**TEXT FOR ANALYSIS:**
Start of Block

Published clips are helpful. Unpublished samples that demonstrate the required standard are equally acceptable.

Specific knowledge of the financial side of professional tennis. Prize money structures, endorsement deal scale by ranking tier, the economics of a professional tennis career outside the top 50, wild card income, exhibition event earnings.

Writers who already understand this will need less briefing and will write better profiles.

Knowledge of historical tennis records across both tours. The tennis section covers multiple decades of results, records, and earnings data.

A writer who can pull historical context accurately from memory rather than relying entirely on research time is more efficient and more authoritative.

Active following of the current ATP and WTA tours. Rankings awareness, familiarity with emerging players, knowledge of current form and storylines.

The tennis section needs to react to current events, not just cover the four Slams.

Experience writing player biography or financial profile content for any sport. The net worth profile format is learnable but prior experience shortens the curve significantly.

Not Required

You do not need technical SEO knowledge. The editorial and SEO team handles optimisation.

Writers need to produce well-structured, accurate content. The technical side is handled separately.

You do not need to be based in a specific timezone. Grand Slam finals happen at all hours depending on which event it is.

What matters is that agreed deadlines are met, not that you are awake for the match live.

You do not need to cover every format. If your expertise is strongly weighted toward the ATP over the WTA or toward the Slams over the full tour calendar, say so in your application.

Partial coverage with genuine depth is more valuable than full coverage with shallow knowledge.

How to Apply

Send an email to the address on the contact page with the subject line “Tennis Writer Application.” Include the following.

A brief introduction covering your tennis knowledge and writing background. Be specific about which parts of the tour you follow most closely and what your research process looks like when building a player earnings profile.

End of Block

**AIM OF THE TASK:** Please pick up the tennis writer job posting above after its last sentence and continue it.

**RECORDED INFORMATION:**
Start of Block

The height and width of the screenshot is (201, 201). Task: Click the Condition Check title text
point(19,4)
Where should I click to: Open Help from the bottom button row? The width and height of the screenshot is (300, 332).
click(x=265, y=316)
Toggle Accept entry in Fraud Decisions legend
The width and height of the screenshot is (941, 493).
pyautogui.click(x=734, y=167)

End of Block

**RESULT OF THE TASK:**
Two writing samples. At least one should be tennis-specific. At least one should involve financial or statistical analysis of a player, team, or tournament.

If you have published clips, include links. If you have unpublished samples that demonstrate the required standard, attach them as PDFs or share them as documents.

Your availability and preferred working arrangement. Per-article freelance, monthly retainer, or something else. The arrangement is flexible for the right writer.

Applications without writing samples will not be reviewed. The team cannot assess writing ability from a description of writing ability. Show the work.

Not Seeing the Right Role?

Surprise Sports is a growing publication. Roles open as the site expands into new content categories and as the team needs specific expertise.

If you have a background in sports writing, sports data research, or digital publishing and believe you could contribute something the site currently lacks, you are welcome to send a general enquiry.

Use the contact page with the subject line “General Application” and include what you do, what you are good at, and what you think Surprise Sports is missing that you could provide.

The team reads these and keeps strong profiles on file when there is no current opening that fits.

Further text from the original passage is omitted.